## Question 3: Natural Language Processing

In [2]:
corpuses = [
"nlp/01-introduction.csv",
"nlp/02-data-exploration.csv",
"nlp/03-decision-trees.csv",
"nlp/04-regression.csv",
"nlp/05-support-vector-machines.csv",
"nlp/06-neural-networks-1.csv",
"nlp/07-neural-networks-2.csv",
"nlp/08-evaluation.csv",
"nlp/09-clustering.csv",
"nlp/10-frequent-itemsets.csv",
]

In [3]:
# Load the dataset
import pandas as pd
from pathlib import Path

dfs = []

for path in corpuses:
    df = pd.read_csv(path)

    # extract lecture name, e.g. "01-introduction"
    lecture_name = Path(path).stem
    df["lecture"] = lecture_name

    dfs.append(df)

# concatenate into one large dataframe
df_all = pd.concat(dfs, ignore_index=True)

df_all.shape

(1793, 4)

In [4]:
df_all.head()

Unnamed: 0,start,end,text,lecture
0,2.35,31.36,"Okay, a very warm welcome to this first lectur...",01-introduction
1,31.36,59.41,than the normal lectures will will be let me j...,01-introduction
2,59.92,90.26,So let's just dive into it. So what are the ru...,01-introduction
3,90.35,120.32,You also see that there is a long list of topi...,01-introduction
4,120.32,149.54,And here you can see a list of topics.
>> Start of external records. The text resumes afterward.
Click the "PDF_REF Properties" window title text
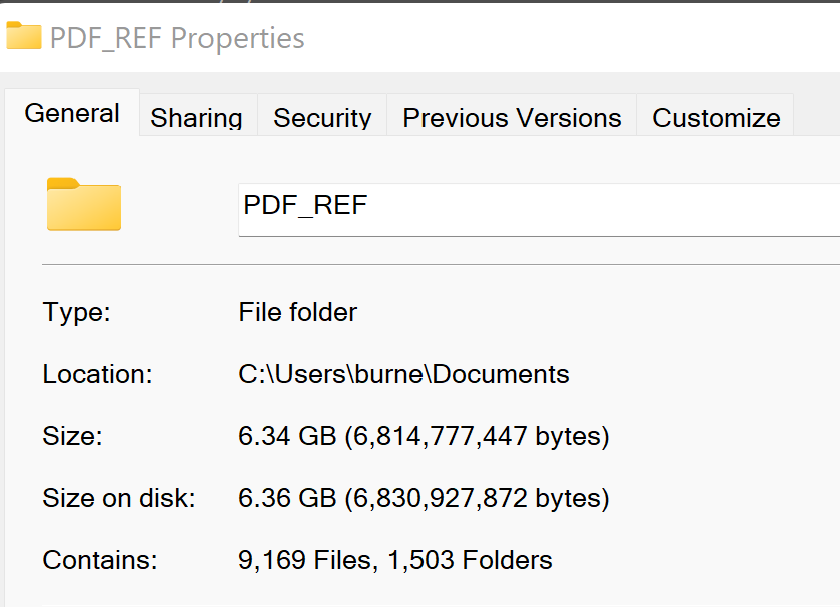Viewport: 840px width, 607px height. click(x=177, y=39)
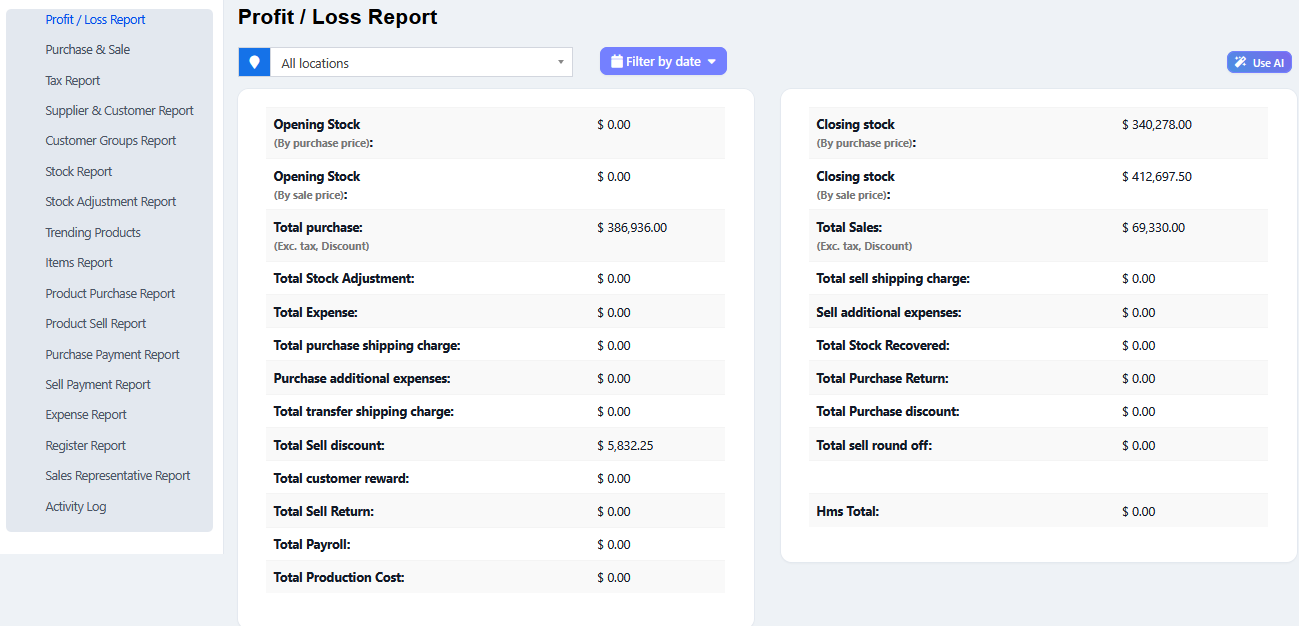
Task: Open the Expense Report
Action: [86, 414]
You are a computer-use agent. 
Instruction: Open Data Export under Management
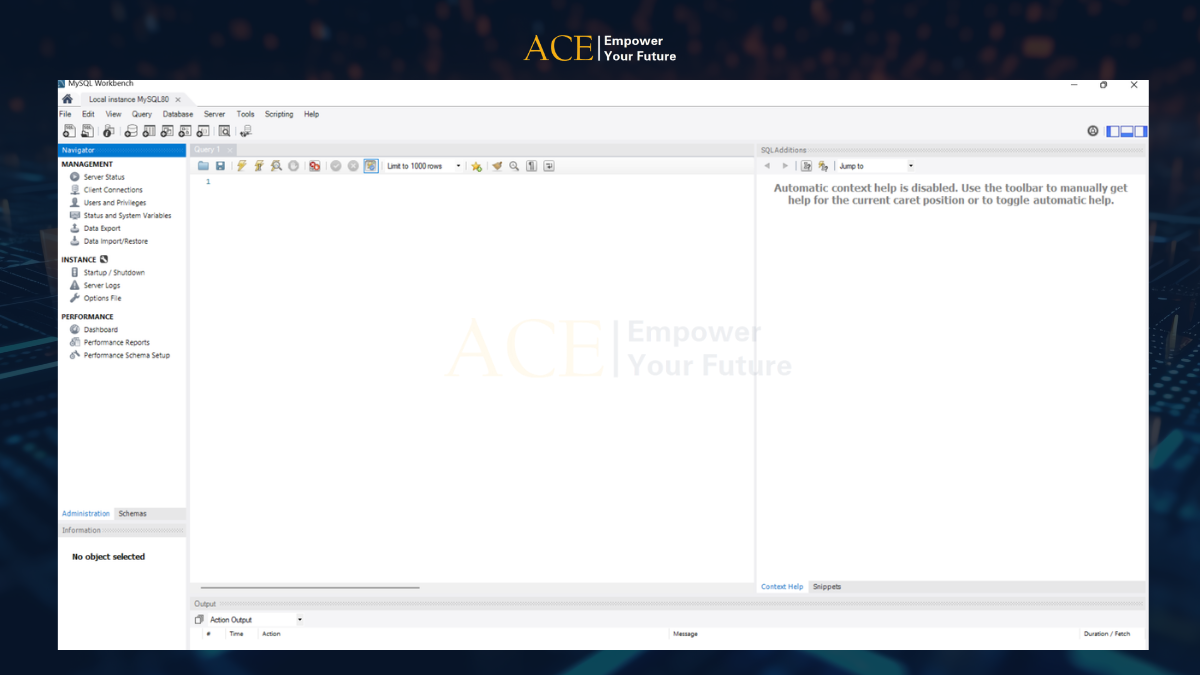coord(102,228)
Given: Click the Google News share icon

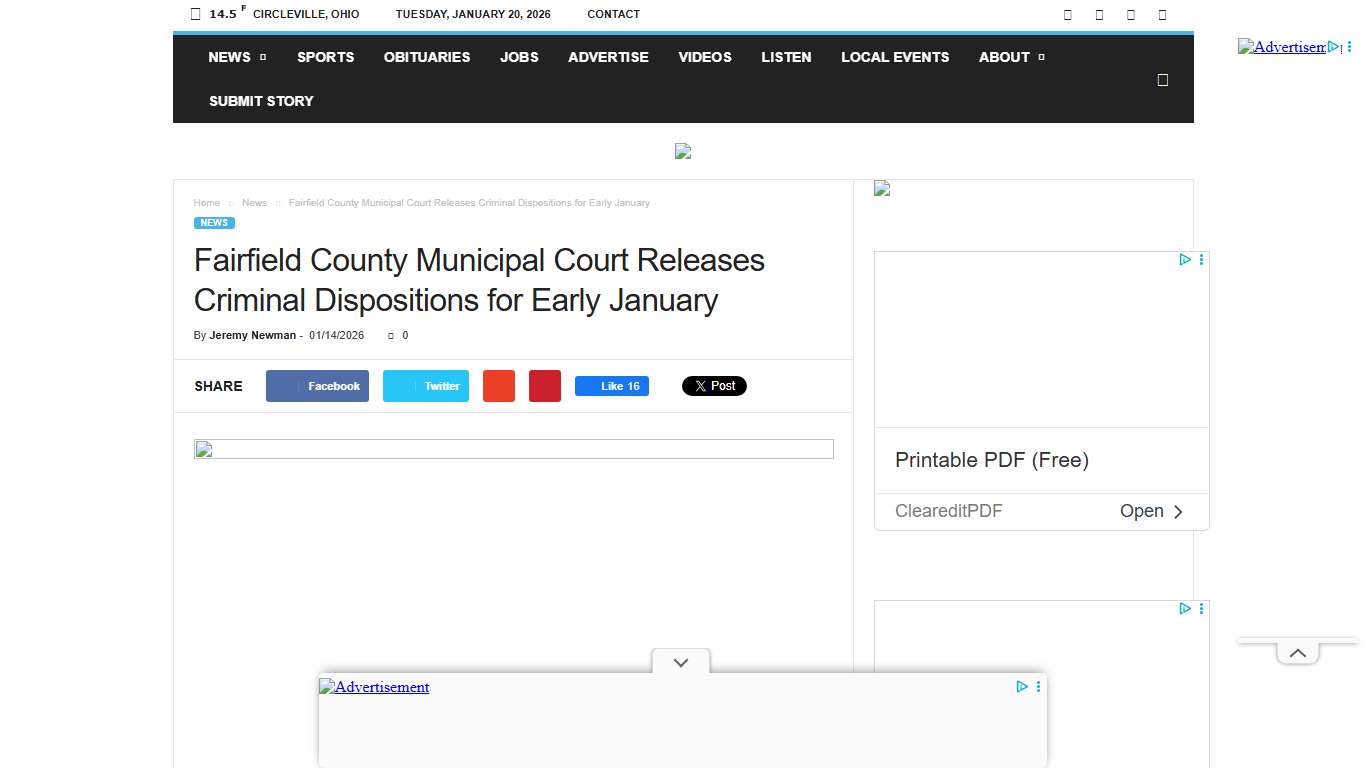Looking at the screenshot, I should click(498, 385).
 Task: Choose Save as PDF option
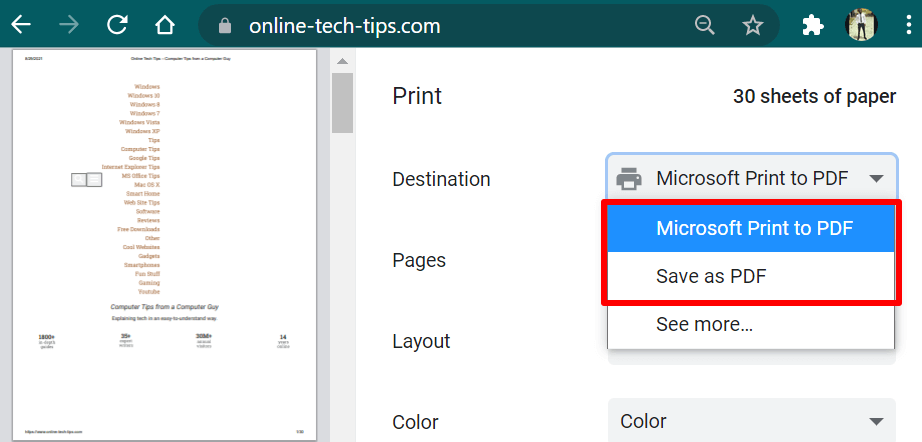click(711, 276)
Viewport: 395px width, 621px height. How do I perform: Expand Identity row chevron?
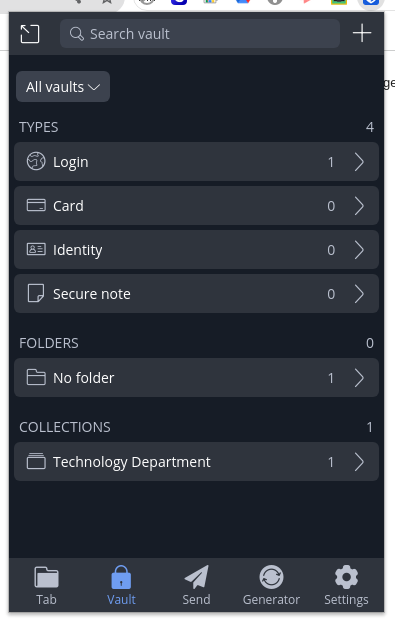[359, 250]
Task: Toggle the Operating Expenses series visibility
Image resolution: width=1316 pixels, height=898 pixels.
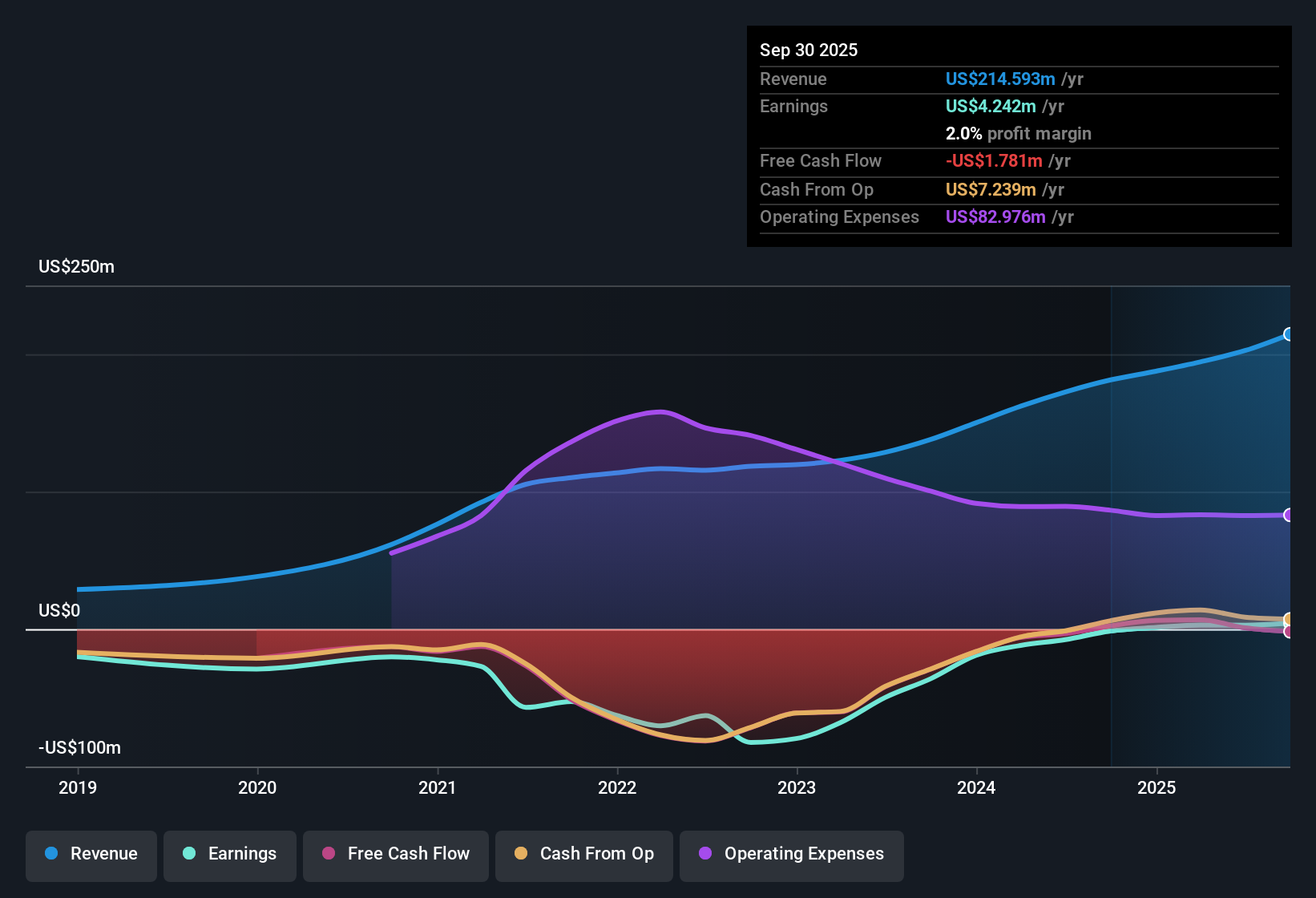Action: pyautogui.click(x=791, y=854)
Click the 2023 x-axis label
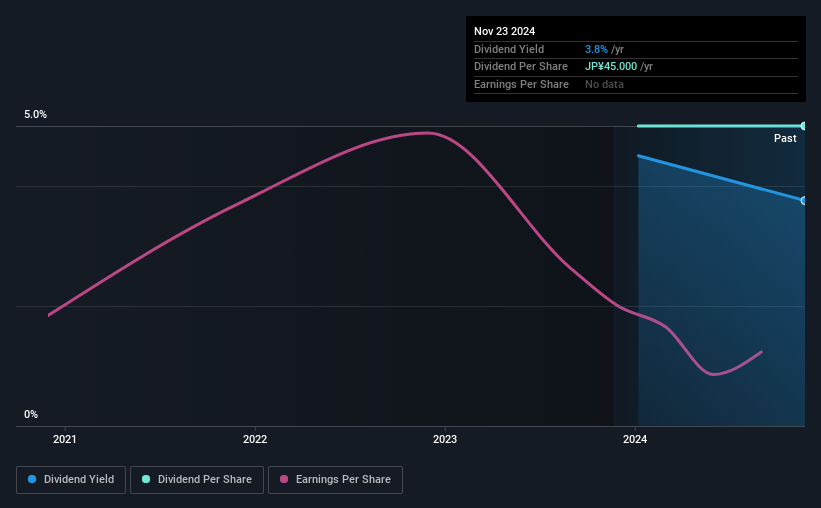 point(445,438)
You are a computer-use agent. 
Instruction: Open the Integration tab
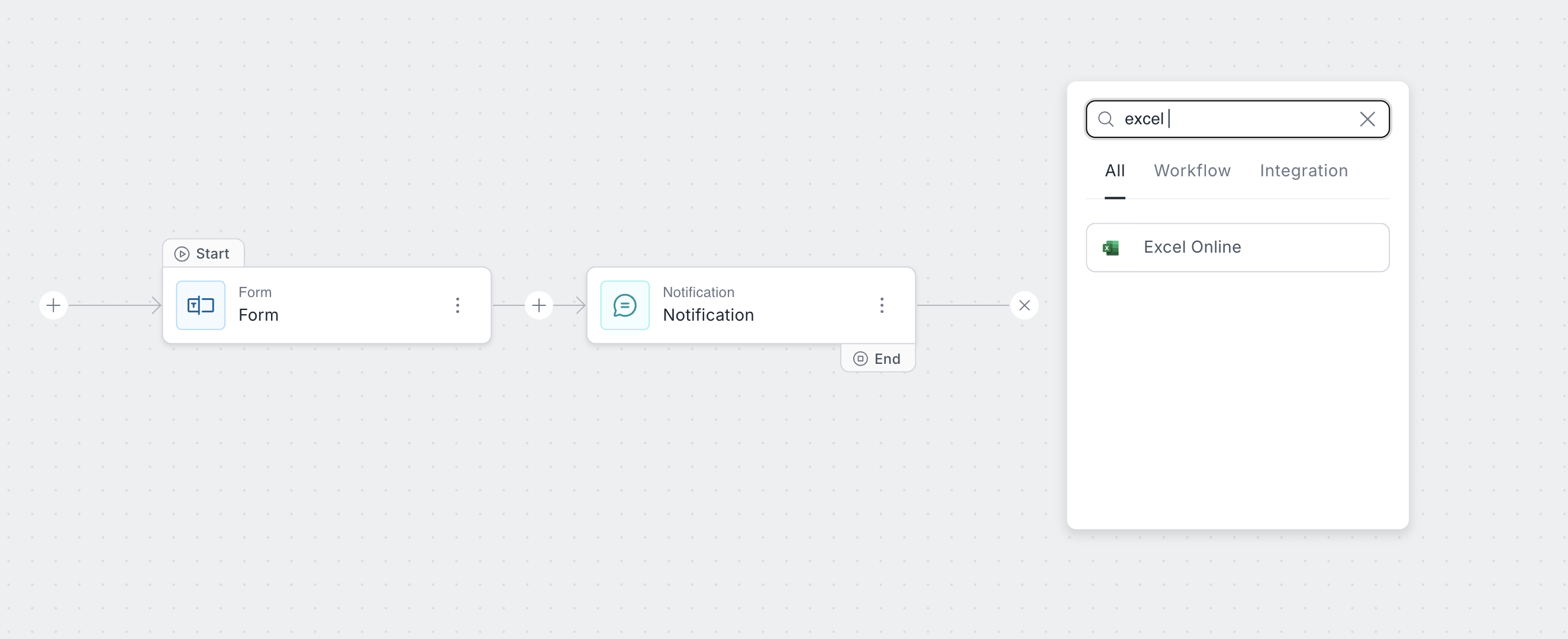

So it's...,01-introduction


### a)

In [5]:
from collections import Counter
import plotly.express as px
# concatenate all text
all_text = " ".join(df_all["text"].astype(str))

# split by spaces only (no preprocessing)
words = all_text.split(" ")

# count word frequencies
word_counts = Counter(words)

# convert to DataFrame
df_freq = (
    pd.DataFrame(word_counts.items(), columns=["word", "count"])
      .sort_values("count", ascending=False)
      .head(25)
)

# plot
fig = px.bar(
    df_freq,
    x="word",
    y="count",
    title="25 Most Frequent Words in IDS Lecture Transcripts",
    labels={"word": "Word", "count": "Frequency"}
)

fig.update_layout(xaxis_tickangle=-45)
fig.show()

**Problems of the basic word frequency approach**

1. Case sensitivity leads to duplicate word counts
The histogram contains both “and” and “And” as separate entries, although they represent the same word. => Fix: Normalize the text by converting all words to lowercase before counting.

2. High-frequency function words dominate the histogram
Common stop words such as “the”, “is”, “to”, and “a” appear most frequently but carry little semantic meaning, obscuring more informative terms. => Fix: Remove stop words or use weighting schemes such as TF-IDF to emphasize content-bearing words.

### b)

In [6]:
import nltk
from nltk.corpus import stopwords
import string
from nltk.tokenize import word_tokenize
# download required nltk resources
nltk.download("punkt_tab")
nltk.download("stopwords")

[nltk_data] Downloading package punkt_tab to /root/nltk_data...
[nltk_data]   Unzipping tokenizers/punkt_tab.zip.
[nltk_data] Downloading package stopwords to /root/nltk_data...
[nltk_data]   Unzipping corpora/stopwords.zip.


True

In [7]:
# Preprocessing
stop_words = set(stopwords.words("english"))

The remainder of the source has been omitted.